Les enquêtes sur les soupçons de corruption à la Fifa n'en sont «pas encore à la mi-temps», mais elles avancent: «de nouvelles personnes et organisations» sont en ligne de mire et des appartements ont été saisis dans les Alpes suisses, ont annoncé lundi le procureur général suisse et la ministre américaine de la Justice.

Zurich est bien la capitale mondiale du football. Siège de la puissante FIFA, secouée par le plus vaste scandale de corruption de son histoire, c'est à Zurich que, le 27 mai, sept éminents responsables du football mondial étaient arrêtés, à la veille du congrès qui devait réélire Sepp Blatter.

C'est encore à Zurich, à l'occasion d'un congrès de l'Association mondiale des procureurs opportunément organisé dans la ville, que le procureur suisse Michael Lauber et la ministre américaine de la Justice, Loretta Lynch ont fait le point sur leurs enquêtes lundi.

«Nous pensons pouvoir inculper d'autres personnes et d'autres organisations», au-delà des 14 personnes déjà mises en examen, neuf hauts dirigeants du football mondial et cinq hommes d'affaires dans le secteur du marketing sportif, a prévenu Mme Lynch lors d'une conférence de presse commune, devant près de 150 journalistes.

D'après l'enquête américaine, lancée par Mme Lynch alors qu'elle était encore procureur à New York, ce sont 150 millions de dollars de pots-de-vin et de rétrocommissions qui auraient circulé dans les hautes sphères du football, depuis 25 ans.

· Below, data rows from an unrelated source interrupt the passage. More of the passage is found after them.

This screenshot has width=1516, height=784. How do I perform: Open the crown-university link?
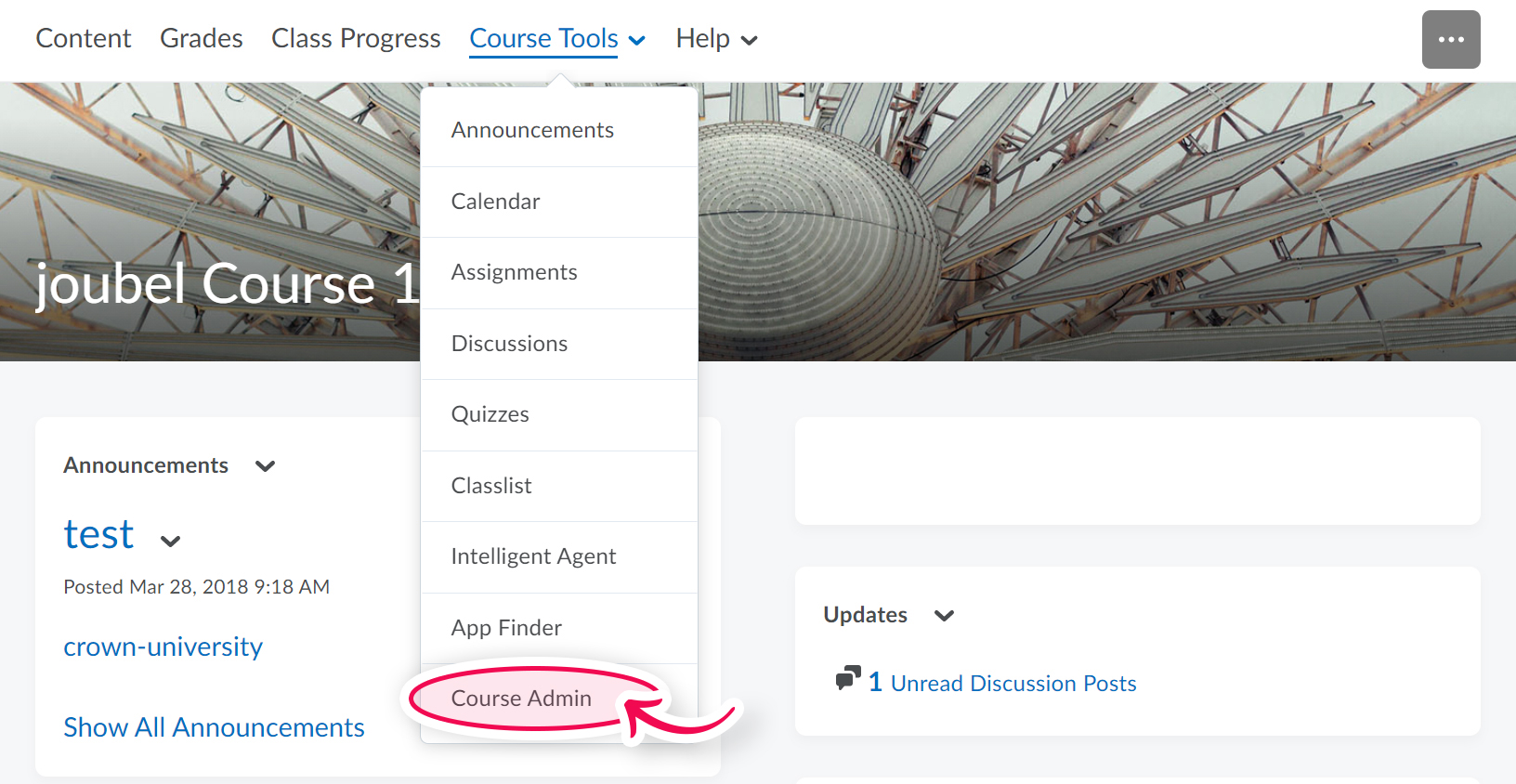[x=163, y=647]
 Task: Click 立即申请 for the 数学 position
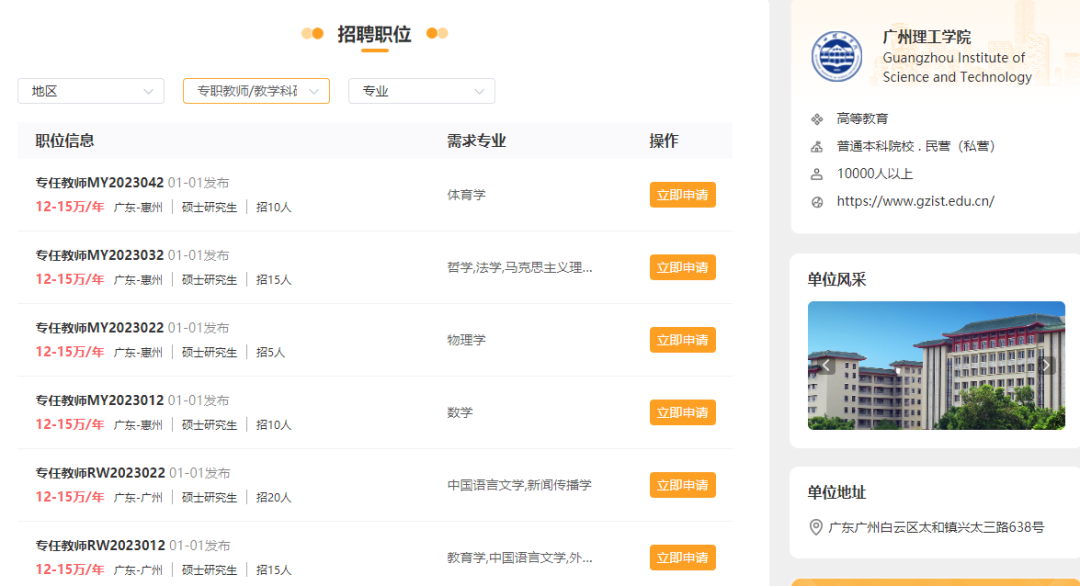tap(682, 412)
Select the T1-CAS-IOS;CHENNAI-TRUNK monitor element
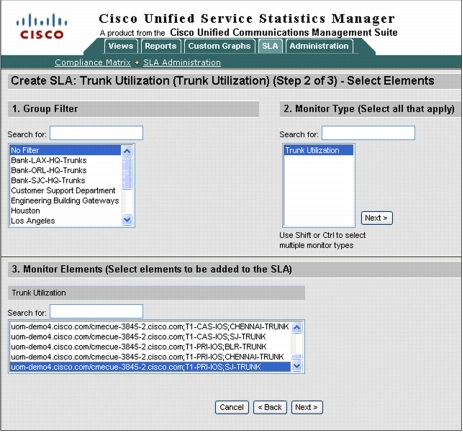 point(150,327)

121 comptes bancaires suspectés

À la question de savoir si Joseph Blatter, le président démissionnaire de la FIFA, serait entendu par les enquêteurs américains, Mme Lynch s'est refusée à plus de détails, expliquant avec humour qu'elle ne pouvait pas commenter «le programme de voyage» du Valaisan de 79 ans, dont le successeur à la tête du football mondial sera connu le 26 février, lors d'un congrès extraordinaire de la FIFA.

Dans le cadre du volet suisse de l'enquête, sur les conditions d'attribution des Mondiaux 2018 et 2022 à la Russie et au Qatar, une enquête ouverte suite à une plainte de la FIFA elle même, «des actifs financiers ont été saisis, y compris des appartements dans les Alpes suisses», a révélé de son côté Michael Lauber.

Sans donner non plus le moindre nom, M. Lauber a donné des détails cependant sur l'avancée du travail de ses enquêteurs, avec notamment «des perquisitions» menées à plusieurs domiciles, «dans l'ouest de la Suisse».

M. Lauber a salué la coopération des banques suisses, qui «remplissent leurs obligations», précisant que des transactions suspectes concernant 121 comptes étaient examinées.

«Mais il est trop tôt pour préciser le montant exact des actifs saisis», a ajouté le procureur helvétique, ajoutant qu'il préférait «ne pas donner cette information pour des raisons tactiques».

Blatter reclus en Suisse

M. Lauber a rappelé que face à l'énorme quantité de données informatiques saisies, 11 terabytes au total, le volet suisse de l'enquête serait très long et n'en est «même pas encore à la mi-temps», selon une analogie sportive.

Cette vaste opération judiciaire, que M. Blatter avait lui-même qualifiée de «tsunami», n'est donc pas près de s'arrêter.

«Le problème de la corruption dans le football est mondial», a assuré Mme Lynch. «Nous resterons vigilants dans nos efforts pour que la réponse à cela soit globale».

La ministre américaine a souligné qu'elle partageait «un principe» avec M. Lauber et ses autres homologues dans le monde: que «toutes les personnes impliquées dans le football, ce beau sport au travers duquel nous enseignons le fairplay à nos enfants, s'engagent à le réformer et à respecter les règles du jeu».

À la base des accusations de la justice américaine, il y a une «taupe», l'Américain Chuck Blazer. L'ex-secrétaire général de la CONCACAF a reconnu avoir touché des pots-de-vin du Maroc et de l'Afrique du Sud dans le cadre de l'attribution des Mondiaux 1998 et 2010. Et il collabore avec les enquêteurs américains depuis 2011.

Joseph Blatter, président de la FIFA en sursis depuis sa démission surprise du 2 juin, quatre jours à peine après sa réélection, n'a pas encore été auditionné. Et en attendant le congrès de février, où pourrait lui succéder le Français Michel Platini, président de l'UEFA et membre de longue date du comité exécutif de la FIFA, il gère tranquillement, sans jamais quitter la Suisse, préférant éviter «les voyages à risques».